# Megs Wheel Brightener



## hudson0804 (Jun 6, 2007)

Just got q uestion about this wheel cleaner. I hear really good things about and at different dilutions is great from pretty much any wheel state. However I have read that its not safe to use on wheels that have been scuffed. My wheels have a few scuffs here n there from various stone marksings to be clipping the curb on the car park is megs safe to use or would you not recomend it.

What sort of dilution should i use?

H


----------



## EssexBoyRacer (Jul 5, 2007)

Maybe consider a non acidic type wheel cleaner.

I use Autobrite acid free wheel cleaner diluted 10:1 for normal cleaning and Wonder wheels (probably the strongest acidic cleaner you can get!) for really bad hard to clean wheels - this should only be done the once, after you get them clean you polish and seal them and the should be a breeze to clean after that.


----------



## Andy_Green (Oct 27, 2005)

continual use of WB on scuffed rims I would think will probably not help the lacquer around those areas in terms on speeding up how quick it begins to lift. A one off application at 4:1 will be fine to get your wheels clean and after as above lay down some protection so next time should be alot easier with a more gentle cleaner such as your normal shampoo.


----------



## pugoman (Oct 27, 2005)

EssexBoyRacer said:


> Wonder wheels (probably the strongest acidic cleaner you can get!)


Apart from the Autobrite Extra Strong Wheel Acid (24% hydrochloric acid)... :doublesho very good stuff though.


----------



## JamesScudder (Apr 24, 2007)

my wheels have great big grazes in them and ive been using this stuff on them 2/3 times a week now for a while and they have been fine and these are cheap wolfrace wheels


----------



## adb (Jul 13, 2006)

I would say mixed 10:1 it should be OK. If you clean your wheels regularly though you shouldn't need it - i only ever use it on other people's cars that don't get washed one year to the next. A weeks worth of brake dust should shift easily with just regular shampoo (CG's citrus wash in my case) 10:1 in a spray bottle.


----------



## JamesScudder (Apr 24, 2007)

adb said:


> I would say mixed 10:1 it should be OK. If you clean your wheels regularly though you shouldn't need it - i only ever use it on other people's cars that don't get washed one year to the next. A weeks worth of brake dust should shift easily with just regular shampoo (CG's citrus wash in my case) 10:1 in a spray bottle.


I only use mine regularly cos my car seems to chuck up SH!t loads of brake dust, think im using cheap brake pads thats my issue


----------



## TOGWT (Oct 26, 2005)

*Meguiar's Wheel Brightener* (pH 5) - is formulated with Hydrofluoric acid that is a solution of hydrogen fluoride in water. It is corrosive, and highly poisonous. Skin contact with concentrated hydrofluoric acid or inhalation of its vapour has caused many serious injuries, even death. Concentrated solutions of hydrofluoric acid pass quickly through the skin and cause deep, painful burns. Dilute solutions also penetrate the skin, but it does not give the immediate burning sensation caused by the concentrated form of the acid, a user may tend to be less aware of the contact with the acid.
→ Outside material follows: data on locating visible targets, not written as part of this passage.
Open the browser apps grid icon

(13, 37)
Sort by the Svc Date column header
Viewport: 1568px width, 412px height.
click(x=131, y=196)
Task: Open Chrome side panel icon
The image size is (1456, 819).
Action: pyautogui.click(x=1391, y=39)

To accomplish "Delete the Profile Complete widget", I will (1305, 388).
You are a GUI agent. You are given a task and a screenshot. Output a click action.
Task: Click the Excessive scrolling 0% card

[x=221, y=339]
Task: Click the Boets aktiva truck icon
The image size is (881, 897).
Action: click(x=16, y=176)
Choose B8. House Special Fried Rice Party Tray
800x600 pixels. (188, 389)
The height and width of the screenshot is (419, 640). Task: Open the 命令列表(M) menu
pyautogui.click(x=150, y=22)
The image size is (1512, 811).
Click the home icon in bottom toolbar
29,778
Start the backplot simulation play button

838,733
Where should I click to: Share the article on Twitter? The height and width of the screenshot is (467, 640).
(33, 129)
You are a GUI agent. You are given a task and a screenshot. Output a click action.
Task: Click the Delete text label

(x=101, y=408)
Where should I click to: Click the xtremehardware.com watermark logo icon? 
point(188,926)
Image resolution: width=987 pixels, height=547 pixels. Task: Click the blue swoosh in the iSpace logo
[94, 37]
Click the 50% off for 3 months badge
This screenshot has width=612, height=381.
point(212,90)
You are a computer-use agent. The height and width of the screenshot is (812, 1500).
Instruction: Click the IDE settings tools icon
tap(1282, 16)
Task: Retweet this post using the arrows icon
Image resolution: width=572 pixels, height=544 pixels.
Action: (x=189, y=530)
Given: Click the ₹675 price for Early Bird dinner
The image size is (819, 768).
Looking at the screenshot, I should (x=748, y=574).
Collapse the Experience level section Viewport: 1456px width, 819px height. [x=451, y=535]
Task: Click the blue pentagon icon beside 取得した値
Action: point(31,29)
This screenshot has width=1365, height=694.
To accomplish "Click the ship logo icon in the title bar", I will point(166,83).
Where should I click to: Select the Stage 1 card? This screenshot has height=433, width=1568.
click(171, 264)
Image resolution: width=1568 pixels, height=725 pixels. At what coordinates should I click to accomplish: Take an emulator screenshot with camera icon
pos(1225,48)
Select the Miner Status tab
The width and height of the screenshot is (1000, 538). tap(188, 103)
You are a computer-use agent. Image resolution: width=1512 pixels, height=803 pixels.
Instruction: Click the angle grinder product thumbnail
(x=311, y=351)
It also has the unique ability to dissolve almost all inorganic oxides. In the human body, hydrofluoric acid reacts with calcium and damages nerves, bone, and several organs including the heart and kidneys - *http://en.wikipedia.org/wiki/Hydrofluoric_acid*

*Note-* by adding water to an acid it becomes more acidic not less (Hydrolysis)


----------



## Thomas-182 (Mar 5, 2006)

Yikes, after reading that I will have to be even more careful around my wheel brightener. Good job I don't use it often!


----------



## Jakedoodles (Jan 16, 2006)

Hence why I always wear vinyl gloves!


----------



## L200 Steve (Oct 25, 2005)

TOGWT said:


> *Note-* by adding water to an acid it becomes more acidic not less (Hydrolysis)


So I can buy a small drop of Wheel Brightener and add it to a gallon of water and it will become super strength?

The main bit to be concerned with with any wheel acid that is diluted using water is to ensure that the dilution is only ever used on cold wheels. The water used to dilute the wheel cleaning solution can evapourate at a much quicker rate than the acid that it is diluting, and you end up with just the acid reacting with your rims.

The same rule applies to adding warm or hot water to Wheel Brightener to dilute it down, again you can end up with just the strong acid on your wheels.

I use wheel brightener through a pump sprayer now, as I find that this keeps my face away from the area being sprayed, and also tends to spray more of a liquid, than just a mist of product that may become airbourne.

It is a good product when used correctly though:thumb:


----------



## bpsmith (Jul 21, 2006)

At the end of the day you have to use your head when working with cleaning products!?!

If it is strong enough to remove even the most stubborn of brake dustand road grime stains then it is obviously not going to be the product you would use to bath in now is it!?!

I have been using WB for a while now and never had any issues with skin or breathing afterwards. Not been using gloves at all but simply took care in spraying it and not too much of it either.


----------



## hudson0804 (Jun 6, 2007)

Does WB foam up when u spray it... for example like the Auto Glym Stuff? or is just a simple mist or water spray?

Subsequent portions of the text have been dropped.